Source —
★ ★ ★
Search code examples
pythonseabornheatmap

Curve on top of heatmap Seaborn


I'm trying to reproduce this graph:

enter image description here

Here's my code:

#trials_per_sim_list = np.logspace(1, 6, 1000).astype(int) 
trials_per_sim_list = np.logspace(1, 5, 100).astype(int)
trials_per_sim_list.sort()
    
sharpe_ratio_theoretical = pd.Series({num_trials:get_expected_max_SR(num_trials, mean_SR = 0, std_SR = 1) 
                                          for num_trials in trials_per_sim_list})
sharpe_ratio_theoretical = pd.DataFrame(sharpe_ratio_theoretical, columns = ['max{SR}'])
sharpe_ratio_theoretical.index.names = ['num_trials']
    
sharpe_ratio_sims = get_max_SR_distribution(
                                    #num_sims = 1e3,
                                    num_sims = 100,
                                    trials_per_sim_list = trials_per_sim_list, 
                                    mean_SR = 0.0, 
                                    std_SR = 1.0)
    
    
heatmap_df = sharpe_ratio_sims.copy()
    
heatmap_df['count'] = 1
heatmap_df['max{SR}'] = heatmap_df['max{SR}'].round(3)
heatmap_df = heatmap_df.groupby(['num_trials', 'max{SR}']).count().reset_index()
heatmap_df = heatmap_df.pivot(index = 'max{SR}', columns = 'num_trials', 
                                  values = 'count')
heatmap_df = heatmap_df.fillna(0)
    
heatmap_df = heatmap_df.sort_index(ascending = False)
    
fig, ax = plt.subplots()
    
sns.heatmap(heatmap_df, cmap = 'Blues', ax = ax)
sns.lineplot(x = sharpe_ratio_theoretical.index, 
                 y = sharpe_ratio_theoretical['max{SR}'], 
                 linestyle = 'dashed', ax = ax)
    
plt.show()

I think the issue is that the heatmap is plotting on a log-scale because I've inputted a log-scale, while my lineplot isn't mapping onto the save values. My result so far is this:

enter image description here

If you would like to see the code I'm using for the functions please go here: https://github.com/charlesrambo/ML_for_asset_managers/blob/main/Chapter_8.py

Edit: No response so far. If it's the quant finance part that's confusing, here's a more straight forward example. I would like to add the graph of y = 1/sqrt{x} to my plot. Here's the code:

import numpy as np
import pandas as pd
import scipy.stats as stats
import matplotlib.pyplot as plt

vals = np.logspace(0.5, 3.5, 100).astype(int)

theoretical_values = pd.Series(1/np.sqrt(vals), index = vals)

num_runs = 10000
trials_per_run = 10

exprimental_values = np.zeros(shape = (num_runs * len(vals), 2))

for i, n in enumerate(vals):
    
    for j in range(num_runs):
        
        dist = stats.norm.rvs(size = (trials_per_run, n)).mean(axis = 1)
★ ★ ★
Given material —
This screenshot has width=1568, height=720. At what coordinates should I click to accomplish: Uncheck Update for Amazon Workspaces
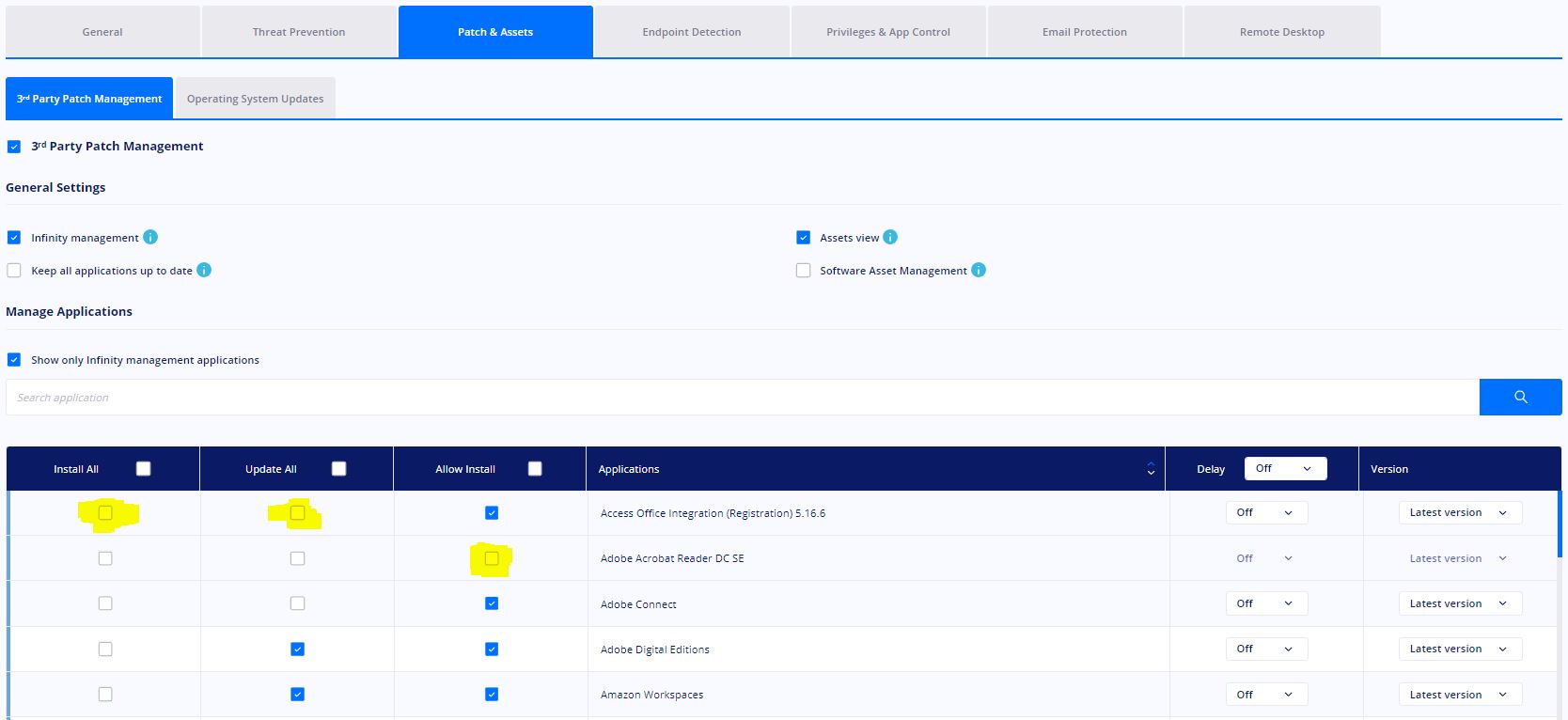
★ ★ ★
Using only the heatmap thread, say whether each statement agrees with it, answering yes or no and quoting the exact words that decide it. (a) The heatmap is drawn with the 'Blues' colormap. (b) In the simpler example, the poster wants to add the graph of y = 1/x. (c) The simpler example sets the number of runs to 1000.

Output below —
(a) Yes: "sns.heatmap(heatmap_df, cmap = 'Blues', ax = ax)"
(b) No: "I would like to add the graph of y = 1/sqrt{x} to my plot."
(c) No: "num_runs = 10000"